— start of Dataset entries —
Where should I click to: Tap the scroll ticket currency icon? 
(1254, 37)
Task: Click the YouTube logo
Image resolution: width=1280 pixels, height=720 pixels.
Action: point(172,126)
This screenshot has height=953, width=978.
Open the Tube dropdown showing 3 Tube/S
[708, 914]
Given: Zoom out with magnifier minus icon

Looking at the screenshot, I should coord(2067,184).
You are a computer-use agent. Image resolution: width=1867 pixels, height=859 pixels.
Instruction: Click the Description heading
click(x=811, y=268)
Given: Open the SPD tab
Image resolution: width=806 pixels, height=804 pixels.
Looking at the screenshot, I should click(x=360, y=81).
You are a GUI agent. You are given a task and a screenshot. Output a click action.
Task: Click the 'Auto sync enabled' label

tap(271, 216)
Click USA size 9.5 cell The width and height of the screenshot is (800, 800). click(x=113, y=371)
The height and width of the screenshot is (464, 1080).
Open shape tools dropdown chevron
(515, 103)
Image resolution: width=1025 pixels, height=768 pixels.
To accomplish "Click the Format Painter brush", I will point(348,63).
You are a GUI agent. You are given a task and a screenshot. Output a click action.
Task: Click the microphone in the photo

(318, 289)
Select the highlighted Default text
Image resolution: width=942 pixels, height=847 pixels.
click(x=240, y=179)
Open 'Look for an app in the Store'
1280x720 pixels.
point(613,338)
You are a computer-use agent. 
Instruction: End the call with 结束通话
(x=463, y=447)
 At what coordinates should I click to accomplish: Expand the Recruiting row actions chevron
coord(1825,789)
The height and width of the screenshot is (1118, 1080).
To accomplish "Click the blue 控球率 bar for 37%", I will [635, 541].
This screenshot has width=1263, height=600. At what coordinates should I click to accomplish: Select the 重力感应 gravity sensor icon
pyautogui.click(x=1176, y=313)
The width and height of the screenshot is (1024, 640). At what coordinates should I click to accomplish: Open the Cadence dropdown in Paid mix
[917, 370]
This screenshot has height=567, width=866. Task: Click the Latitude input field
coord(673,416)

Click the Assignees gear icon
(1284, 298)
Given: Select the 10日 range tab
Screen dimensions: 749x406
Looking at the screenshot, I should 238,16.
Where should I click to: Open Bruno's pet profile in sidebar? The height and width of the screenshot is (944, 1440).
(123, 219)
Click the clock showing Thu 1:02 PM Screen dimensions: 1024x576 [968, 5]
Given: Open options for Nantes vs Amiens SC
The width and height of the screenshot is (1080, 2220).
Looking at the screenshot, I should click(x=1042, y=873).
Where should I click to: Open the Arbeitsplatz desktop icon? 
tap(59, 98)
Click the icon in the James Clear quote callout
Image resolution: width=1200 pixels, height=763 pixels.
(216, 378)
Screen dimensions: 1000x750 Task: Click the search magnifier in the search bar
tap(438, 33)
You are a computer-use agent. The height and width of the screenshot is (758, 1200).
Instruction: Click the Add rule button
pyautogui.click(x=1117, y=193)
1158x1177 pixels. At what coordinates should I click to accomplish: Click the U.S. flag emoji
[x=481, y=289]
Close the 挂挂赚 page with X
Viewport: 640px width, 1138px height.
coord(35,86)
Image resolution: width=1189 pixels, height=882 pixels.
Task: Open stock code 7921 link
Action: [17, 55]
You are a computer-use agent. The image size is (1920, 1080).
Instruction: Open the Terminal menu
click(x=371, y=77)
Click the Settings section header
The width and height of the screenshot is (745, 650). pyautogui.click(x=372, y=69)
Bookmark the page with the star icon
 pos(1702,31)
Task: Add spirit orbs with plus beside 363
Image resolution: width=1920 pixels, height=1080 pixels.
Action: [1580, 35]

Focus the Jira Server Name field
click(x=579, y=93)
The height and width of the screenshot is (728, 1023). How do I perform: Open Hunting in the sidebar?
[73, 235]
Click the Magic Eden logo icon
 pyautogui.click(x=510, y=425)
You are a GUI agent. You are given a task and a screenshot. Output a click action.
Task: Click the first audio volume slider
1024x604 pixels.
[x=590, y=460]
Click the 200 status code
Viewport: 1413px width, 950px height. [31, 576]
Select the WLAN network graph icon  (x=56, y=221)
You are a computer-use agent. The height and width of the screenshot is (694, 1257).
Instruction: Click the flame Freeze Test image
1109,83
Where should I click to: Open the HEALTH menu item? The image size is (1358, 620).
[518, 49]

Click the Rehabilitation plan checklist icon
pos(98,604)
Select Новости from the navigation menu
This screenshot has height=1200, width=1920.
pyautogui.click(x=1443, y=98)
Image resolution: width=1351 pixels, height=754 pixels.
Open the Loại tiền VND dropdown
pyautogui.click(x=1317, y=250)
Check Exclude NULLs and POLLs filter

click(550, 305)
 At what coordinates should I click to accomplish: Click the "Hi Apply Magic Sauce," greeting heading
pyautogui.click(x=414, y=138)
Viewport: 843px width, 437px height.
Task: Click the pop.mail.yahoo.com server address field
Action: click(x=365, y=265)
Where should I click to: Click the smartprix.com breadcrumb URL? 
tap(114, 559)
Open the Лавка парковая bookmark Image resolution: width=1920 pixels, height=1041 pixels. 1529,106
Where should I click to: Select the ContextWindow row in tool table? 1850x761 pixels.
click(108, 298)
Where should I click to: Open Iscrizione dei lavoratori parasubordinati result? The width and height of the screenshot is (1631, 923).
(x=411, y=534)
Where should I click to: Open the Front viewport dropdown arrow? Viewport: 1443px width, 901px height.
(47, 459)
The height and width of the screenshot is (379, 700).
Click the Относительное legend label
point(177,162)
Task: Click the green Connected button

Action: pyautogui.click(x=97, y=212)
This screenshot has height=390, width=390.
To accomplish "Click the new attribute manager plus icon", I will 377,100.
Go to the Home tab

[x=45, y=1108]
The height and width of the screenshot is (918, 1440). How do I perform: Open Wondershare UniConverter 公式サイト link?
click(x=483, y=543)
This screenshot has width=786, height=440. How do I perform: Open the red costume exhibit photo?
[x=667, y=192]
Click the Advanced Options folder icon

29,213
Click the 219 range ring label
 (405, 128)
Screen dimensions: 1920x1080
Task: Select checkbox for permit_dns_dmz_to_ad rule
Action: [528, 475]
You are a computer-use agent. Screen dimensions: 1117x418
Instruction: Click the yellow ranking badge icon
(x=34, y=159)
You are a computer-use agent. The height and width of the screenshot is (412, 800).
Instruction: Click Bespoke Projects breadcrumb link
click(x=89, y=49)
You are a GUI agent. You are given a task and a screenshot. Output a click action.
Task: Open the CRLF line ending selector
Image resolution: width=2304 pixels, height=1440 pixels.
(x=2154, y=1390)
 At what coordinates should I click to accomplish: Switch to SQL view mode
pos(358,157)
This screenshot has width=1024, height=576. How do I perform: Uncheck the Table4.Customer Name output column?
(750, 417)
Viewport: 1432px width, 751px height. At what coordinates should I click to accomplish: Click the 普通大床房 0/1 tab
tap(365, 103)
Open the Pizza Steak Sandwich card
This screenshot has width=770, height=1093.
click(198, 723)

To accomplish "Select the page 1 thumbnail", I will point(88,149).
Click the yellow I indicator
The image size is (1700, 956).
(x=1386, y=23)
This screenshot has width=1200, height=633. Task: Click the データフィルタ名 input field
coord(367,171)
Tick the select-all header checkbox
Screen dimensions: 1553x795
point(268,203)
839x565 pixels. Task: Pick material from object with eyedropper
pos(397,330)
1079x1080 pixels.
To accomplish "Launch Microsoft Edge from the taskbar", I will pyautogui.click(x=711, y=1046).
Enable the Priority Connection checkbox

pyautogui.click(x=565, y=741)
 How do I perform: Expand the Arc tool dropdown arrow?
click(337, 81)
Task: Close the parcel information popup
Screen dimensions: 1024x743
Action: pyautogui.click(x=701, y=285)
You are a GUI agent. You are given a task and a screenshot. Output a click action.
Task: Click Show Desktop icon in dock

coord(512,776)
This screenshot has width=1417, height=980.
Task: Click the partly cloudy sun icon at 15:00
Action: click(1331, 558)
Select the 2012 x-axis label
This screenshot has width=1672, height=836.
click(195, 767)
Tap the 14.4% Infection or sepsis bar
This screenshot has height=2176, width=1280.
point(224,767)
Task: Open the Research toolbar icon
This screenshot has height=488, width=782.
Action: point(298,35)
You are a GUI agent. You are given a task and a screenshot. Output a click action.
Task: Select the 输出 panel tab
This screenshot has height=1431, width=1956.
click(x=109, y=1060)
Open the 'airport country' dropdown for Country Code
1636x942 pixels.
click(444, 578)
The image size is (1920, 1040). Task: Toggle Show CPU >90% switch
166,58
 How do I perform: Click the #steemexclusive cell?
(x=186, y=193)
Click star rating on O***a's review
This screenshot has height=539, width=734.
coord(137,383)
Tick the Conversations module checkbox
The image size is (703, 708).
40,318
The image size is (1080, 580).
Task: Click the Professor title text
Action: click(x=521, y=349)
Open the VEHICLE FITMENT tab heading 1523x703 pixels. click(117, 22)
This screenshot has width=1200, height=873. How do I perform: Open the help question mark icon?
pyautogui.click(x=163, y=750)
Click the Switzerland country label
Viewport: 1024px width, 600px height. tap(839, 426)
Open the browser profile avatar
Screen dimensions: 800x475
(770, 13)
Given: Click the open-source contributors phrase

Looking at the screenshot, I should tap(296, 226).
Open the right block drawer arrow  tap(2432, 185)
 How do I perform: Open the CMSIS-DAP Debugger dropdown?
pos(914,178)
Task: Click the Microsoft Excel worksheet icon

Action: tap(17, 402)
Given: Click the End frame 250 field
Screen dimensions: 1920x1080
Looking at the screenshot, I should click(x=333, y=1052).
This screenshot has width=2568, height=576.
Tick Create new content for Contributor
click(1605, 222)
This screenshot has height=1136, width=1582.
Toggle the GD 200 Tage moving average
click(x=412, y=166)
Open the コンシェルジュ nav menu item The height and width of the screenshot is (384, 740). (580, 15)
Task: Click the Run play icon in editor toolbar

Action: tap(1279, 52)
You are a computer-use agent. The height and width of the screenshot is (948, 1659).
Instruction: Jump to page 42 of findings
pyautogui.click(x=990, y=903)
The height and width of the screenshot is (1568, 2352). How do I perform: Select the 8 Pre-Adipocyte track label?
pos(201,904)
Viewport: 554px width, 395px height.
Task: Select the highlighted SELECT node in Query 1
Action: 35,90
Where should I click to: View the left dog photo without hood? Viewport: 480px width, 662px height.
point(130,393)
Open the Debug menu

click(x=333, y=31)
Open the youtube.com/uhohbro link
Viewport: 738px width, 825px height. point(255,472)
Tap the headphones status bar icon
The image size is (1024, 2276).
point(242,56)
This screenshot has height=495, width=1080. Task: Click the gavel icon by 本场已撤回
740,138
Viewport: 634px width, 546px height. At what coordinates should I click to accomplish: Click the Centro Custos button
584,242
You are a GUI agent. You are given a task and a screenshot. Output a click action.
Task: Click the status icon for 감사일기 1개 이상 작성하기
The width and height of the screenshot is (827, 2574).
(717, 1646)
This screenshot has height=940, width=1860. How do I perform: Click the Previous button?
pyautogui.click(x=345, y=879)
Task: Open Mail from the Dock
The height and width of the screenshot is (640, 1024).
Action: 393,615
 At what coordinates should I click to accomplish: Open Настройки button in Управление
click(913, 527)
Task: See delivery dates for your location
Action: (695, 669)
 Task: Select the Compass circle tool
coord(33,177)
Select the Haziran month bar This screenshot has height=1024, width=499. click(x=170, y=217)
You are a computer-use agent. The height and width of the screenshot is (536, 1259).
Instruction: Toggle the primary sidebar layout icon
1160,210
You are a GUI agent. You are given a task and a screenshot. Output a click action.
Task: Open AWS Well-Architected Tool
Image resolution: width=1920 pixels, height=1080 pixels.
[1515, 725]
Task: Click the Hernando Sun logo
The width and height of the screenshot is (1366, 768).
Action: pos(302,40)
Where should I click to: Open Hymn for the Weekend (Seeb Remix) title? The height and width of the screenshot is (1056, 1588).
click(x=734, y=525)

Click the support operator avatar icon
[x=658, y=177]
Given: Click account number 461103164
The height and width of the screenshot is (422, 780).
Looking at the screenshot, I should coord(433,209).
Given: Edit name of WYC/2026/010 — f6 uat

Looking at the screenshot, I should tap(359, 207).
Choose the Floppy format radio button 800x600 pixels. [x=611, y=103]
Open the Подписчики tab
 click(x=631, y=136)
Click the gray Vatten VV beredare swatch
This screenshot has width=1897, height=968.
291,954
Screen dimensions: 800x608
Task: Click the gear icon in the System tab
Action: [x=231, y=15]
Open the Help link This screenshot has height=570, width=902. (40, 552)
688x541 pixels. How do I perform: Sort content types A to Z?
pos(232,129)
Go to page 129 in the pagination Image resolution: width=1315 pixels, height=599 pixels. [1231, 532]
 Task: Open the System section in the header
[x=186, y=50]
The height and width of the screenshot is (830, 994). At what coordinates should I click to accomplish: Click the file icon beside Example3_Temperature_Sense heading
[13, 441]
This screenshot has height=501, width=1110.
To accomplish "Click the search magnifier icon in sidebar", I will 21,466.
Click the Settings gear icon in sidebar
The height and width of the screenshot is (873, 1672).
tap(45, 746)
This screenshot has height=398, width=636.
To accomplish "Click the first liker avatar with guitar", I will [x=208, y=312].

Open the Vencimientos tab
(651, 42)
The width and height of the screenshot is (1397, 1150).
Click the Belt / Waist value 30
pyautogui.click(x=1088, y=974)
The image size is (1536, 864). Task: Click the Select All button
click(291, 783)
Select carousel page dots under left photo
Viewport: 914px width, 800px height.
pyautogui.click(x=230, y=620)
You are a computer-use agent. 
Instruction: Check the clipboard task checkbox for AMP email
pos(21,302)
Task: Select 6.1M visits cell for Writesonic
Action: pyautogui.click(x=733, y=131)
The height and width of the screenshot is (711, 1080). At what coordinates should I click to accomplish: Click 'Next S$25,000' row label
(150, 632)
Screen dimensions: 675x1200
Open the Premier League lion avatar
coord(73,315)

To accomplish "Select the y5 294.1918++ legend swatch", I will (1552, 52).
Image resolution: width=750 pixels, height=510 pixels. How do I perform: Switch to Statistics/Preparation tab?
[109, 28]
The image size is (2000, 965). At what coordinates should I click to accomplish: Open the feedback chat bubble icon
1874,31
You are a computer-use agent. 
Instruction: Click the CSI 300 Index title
— end of Dataset entries —
_The exercise_
Give every line of the records from the line with "At what coordinates should I click to accomplish: Open Настройки" to the line with "Select the Haziran", both included, as a JSON list of strings with one string per line. Leave out blank lines.

_Result_
[
  " At what coordinates should I click to accomplish: Open Настройки button in Управление",
  "click(913, 527)",
  "Task: See delivery dates for your location",
  "Action: (695, 669)",
  " Task: Select the Compass circle tool",
  "coord(33,177)",
  "Select the Haziran month bar This screenshot has height=1024, width=499. click(x=170, y=217)"
]